L1 = 12 splices, L2 = 12 splices, and N = 10 splices, which, added together yields a total of 34 splices all of which are exposed to weather in varying degrees. Mix in heat / cool cycles (with thermal expansion / contraction) and the dirt and oils of atmospheric contaminants, and one has a lot of failure points.
 
I will answer for him. Look at the post with the pictures. He shows the L1 L2 measurement.
For some reason I never seen them, but they just help clarify what he did mention earlier. I still think he has lost one ungrounded conductor as well as the grounded conductor somewhere upstream. Looks like he has a meter with a low Z setting but he is not using it in any of those pictures either. I bet if it used low Z setting he would find lower if not zero readings on all tests with breaker closed.

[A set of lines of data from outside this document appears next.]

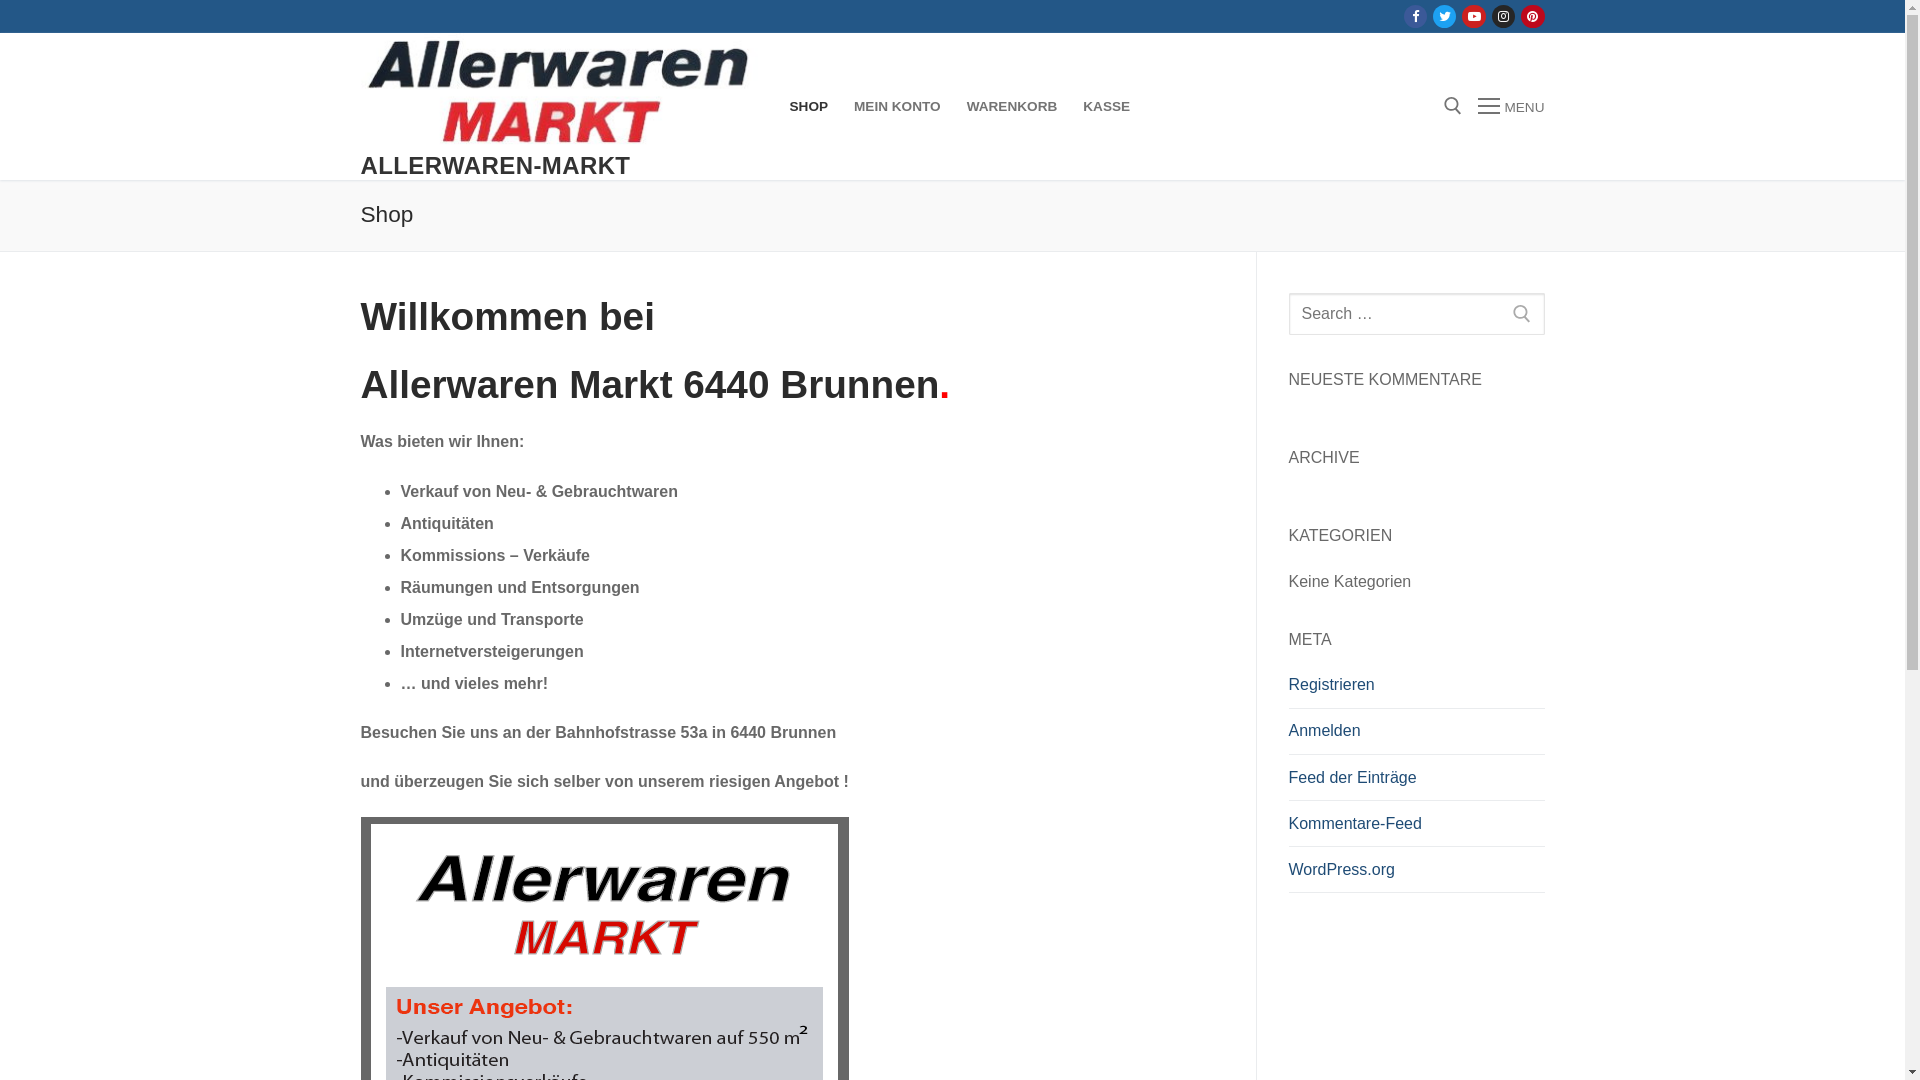 This screenshot has height=1080, width=1920. Describe the element at coordinates (1474, 16) in the screenshot. I see `'Youtube'` at that location.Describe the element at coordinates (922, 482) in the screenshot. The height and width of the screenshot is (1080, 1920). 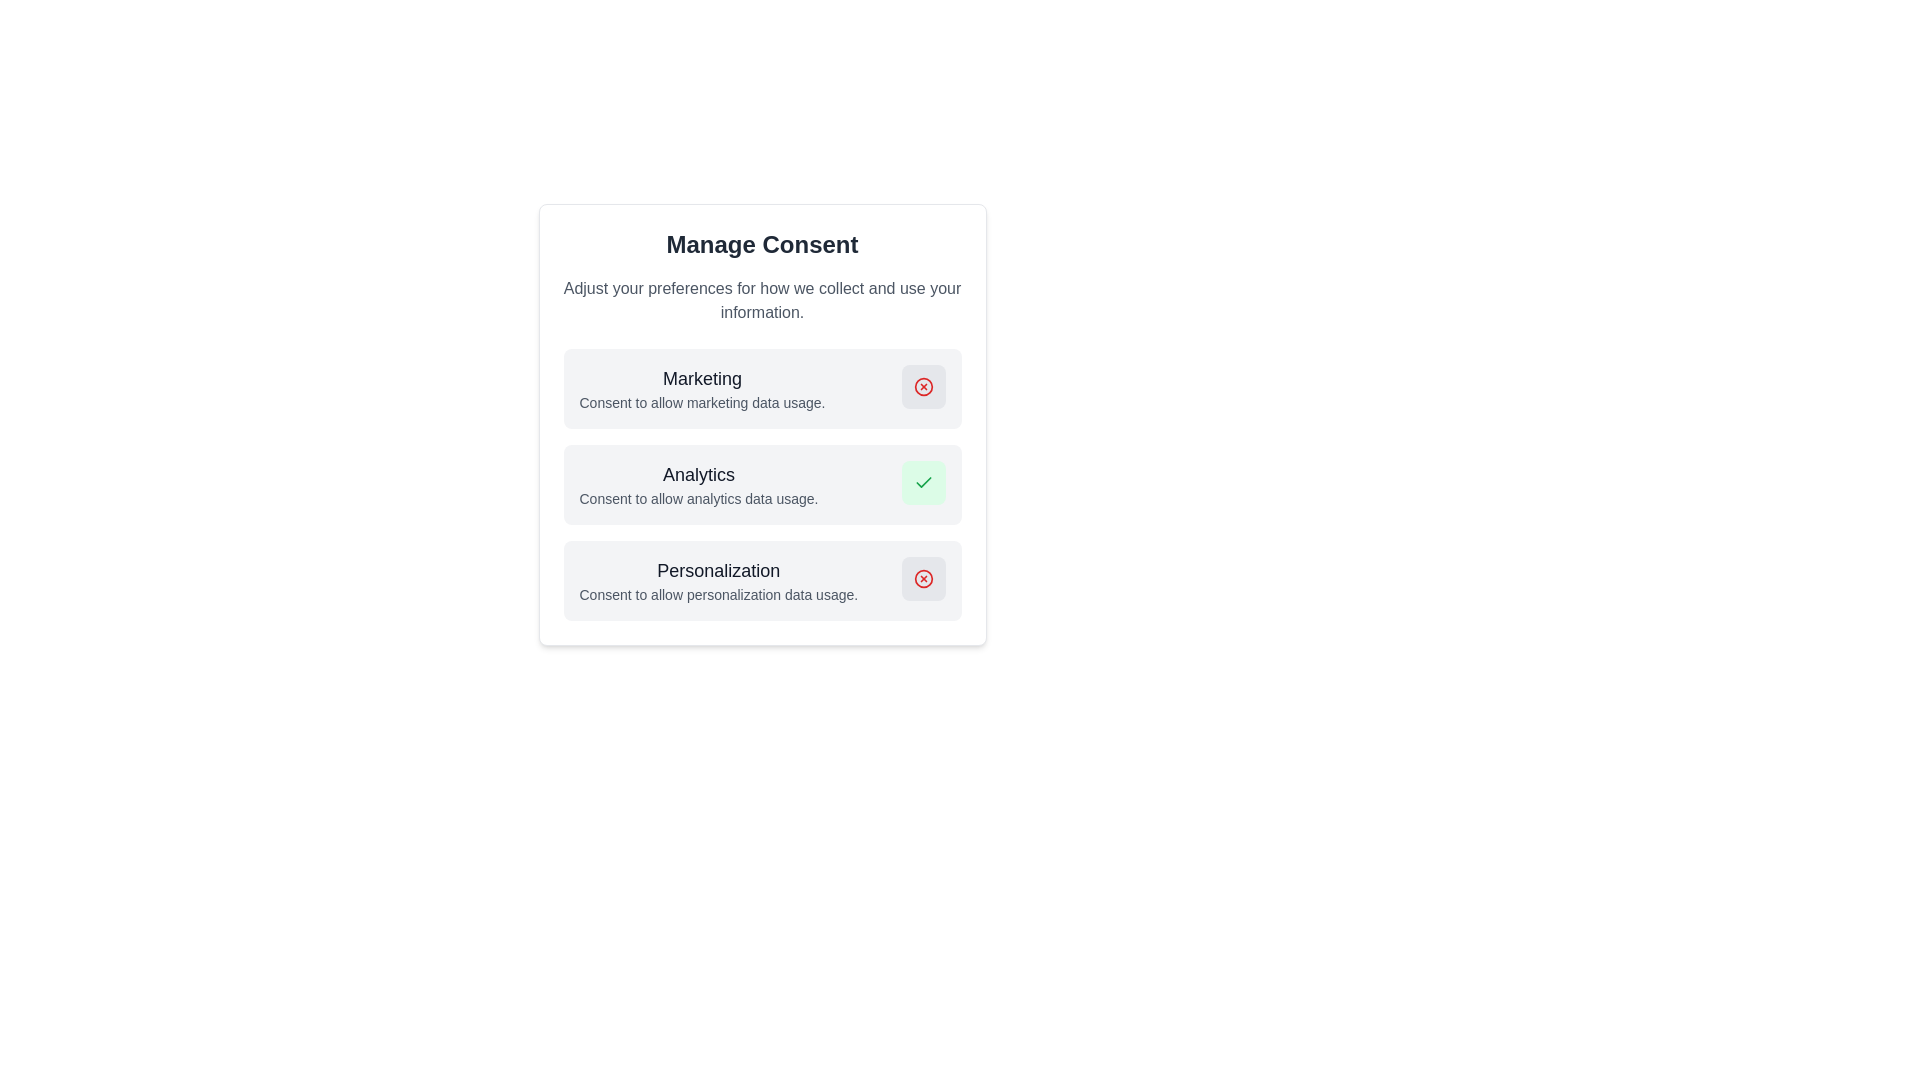
I see `the green checkmark indicator in the 'Analytics' section` at that location.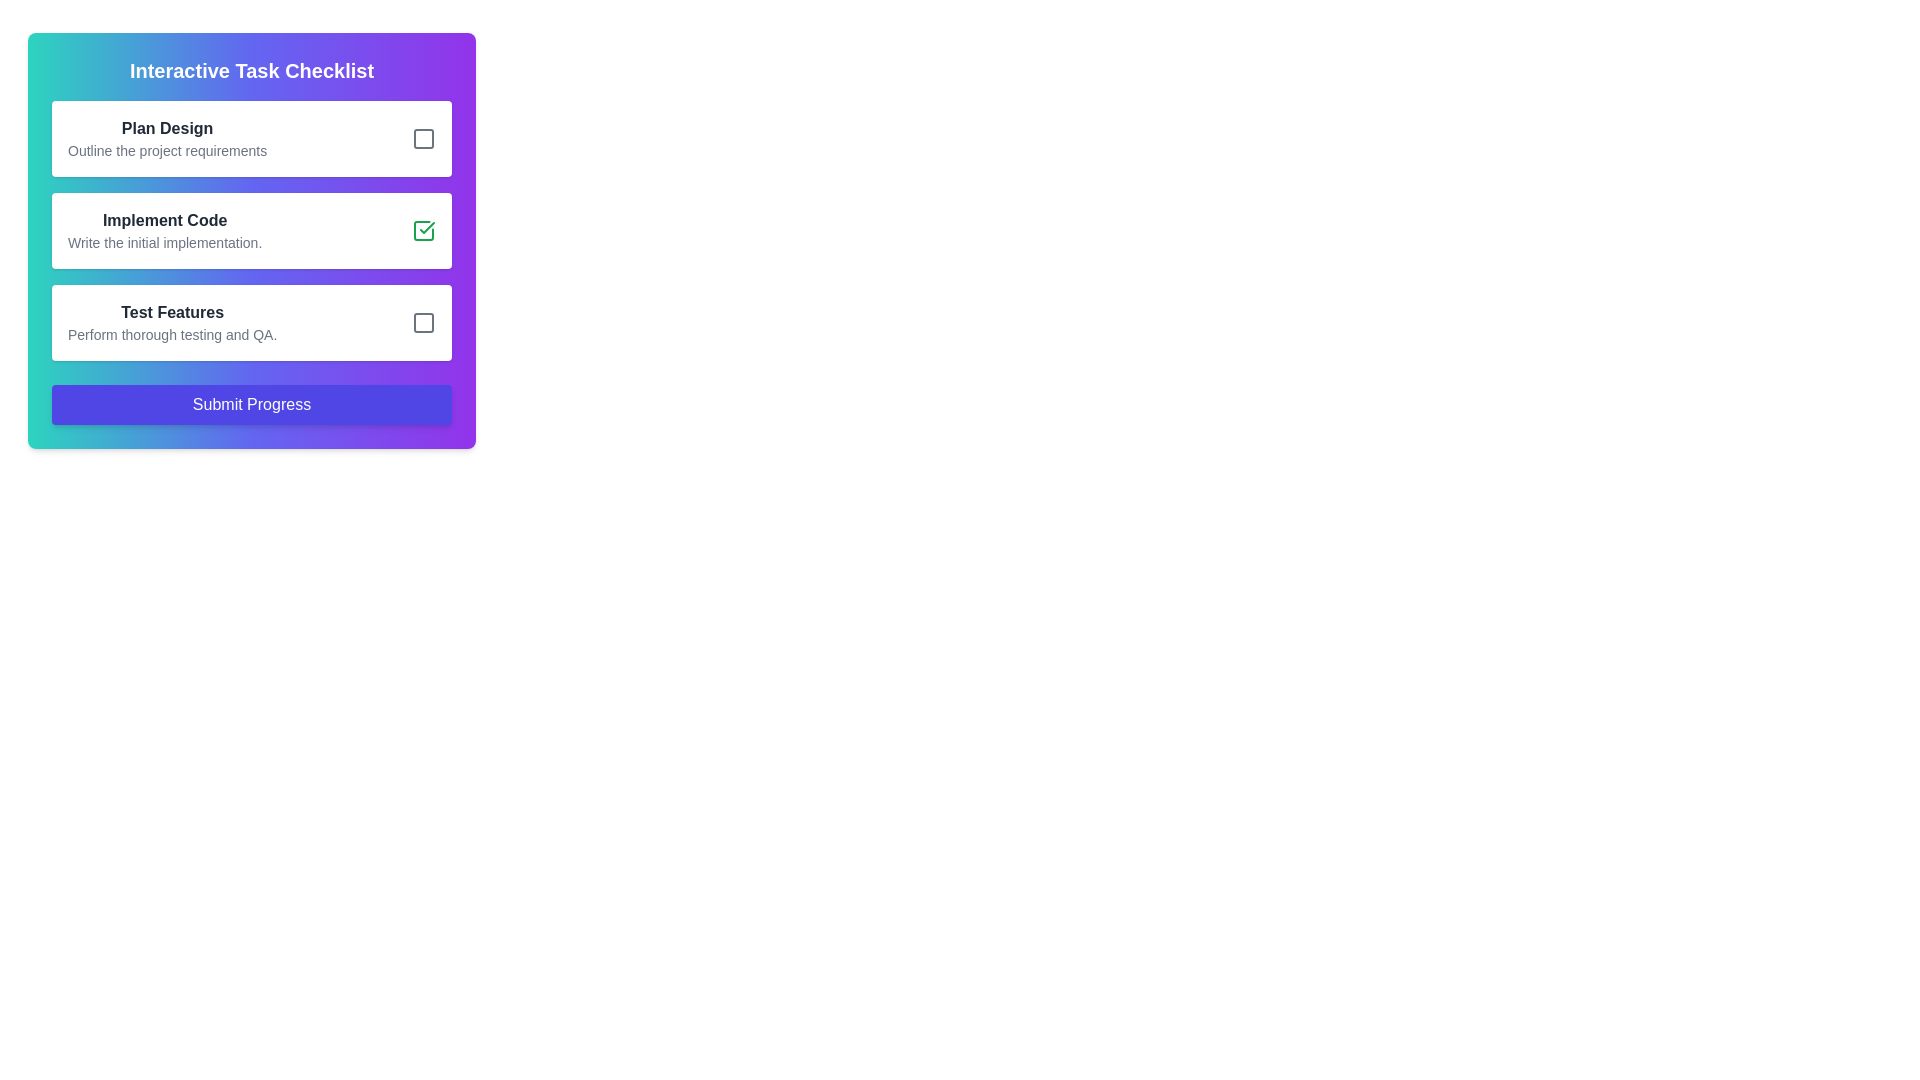 The height and width of the screenshot is (1080, 1920). What do you see at coordinates (422, 137) in the screenshot?
I see `the small, square icon with rounded corners located to the right of the 'Plan Design' task name in the topmost row of the checklist interface` at bounding box center [422, 137].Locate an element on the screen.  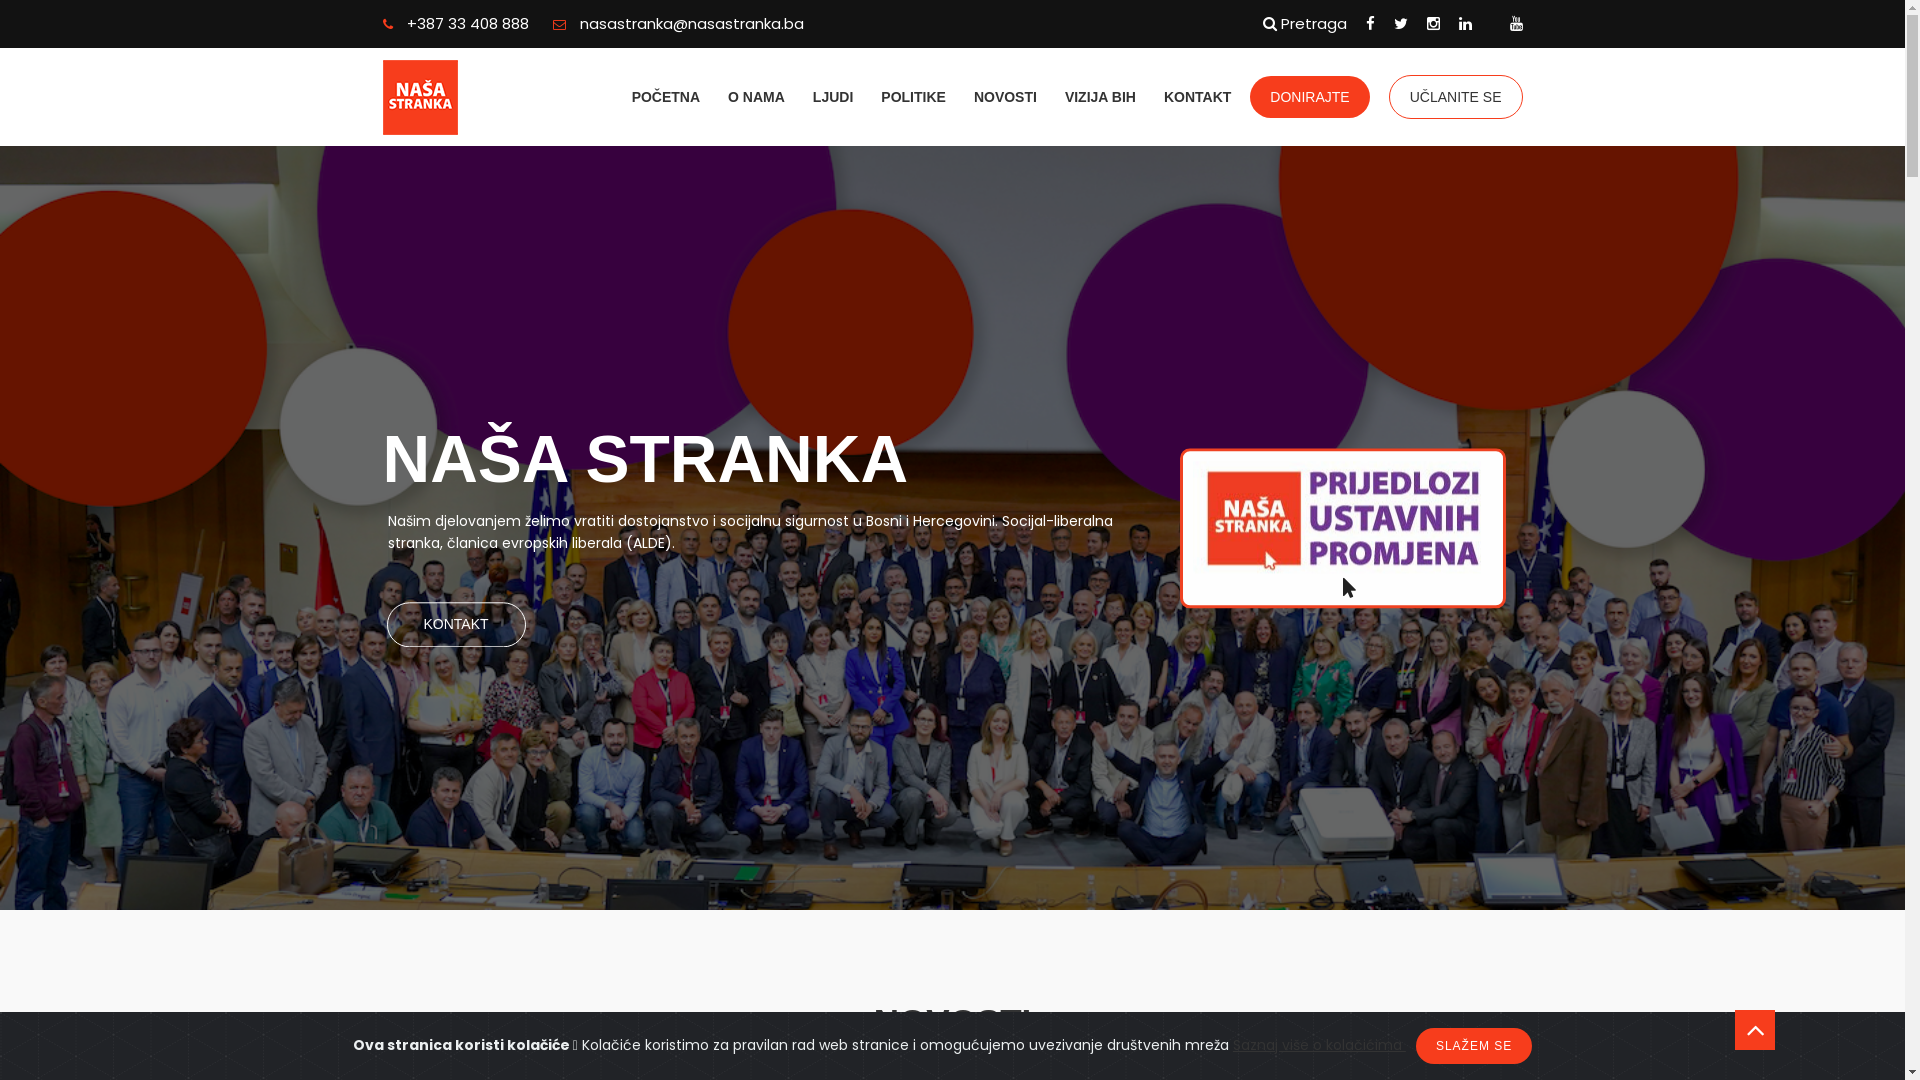
'Twitter' is located at coordinates (1400, 23).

Seen about the same thing happen before when tree branch rubbed it's way through an overhead service drop, with one ungrounded conductor being only thing left intact.
 
It may be that one of the lugs is touching the other somehow behind that assembly that's holding the breaker that I can't see.
Personally, I doubt that you have a bus to bus failure very much.

Here, don't forget all the loads inside the house. Unless you have gone around to every single one of them and verified that they are actually off, completely off (no TV remote controls still live, etc.), there will be load connected to the branch circuits. When those branch circuits are ON, with connected load, there is a real resistance from LINE to NEUTRAL and LINE to LINE (for 240 volt loads).

Turning on the 125 Amp Service Disconnect breaker connects the house load RESISTANCE across the L1, L2, N conductors, and, I submit, because of the nature of the splice or transformer failure, is shorting out the "phantom-like" voltage still being supplied by the PoCo.

That looks like a good reference. . . but be cautious about the use of the term "ac phase" while trying to understand the circuit theory that is dominating your problem. One of the longer threads ever in this Forum is an argument about how the term "phase" applies to a simple 240 / 120 Volt single transformer grounded-center-tap secondary. In my opinion, any of that discussion here, in this thread, will not help directly with the OPs question.
 
For me "on" means circuit closed and the load (house or whatever) has to have electricity.

So diference of potencial (delta V) is cero between terminals of the breaker. So your test result is ok.

When the device is off, it is closed Vl1-V'=0-0 or Vl1-V'=120-120 = 0. It depend where you put the referencw in your device.

I think you are in the same wire so probabilily your are in 120V-120V situation, if our reference is earth.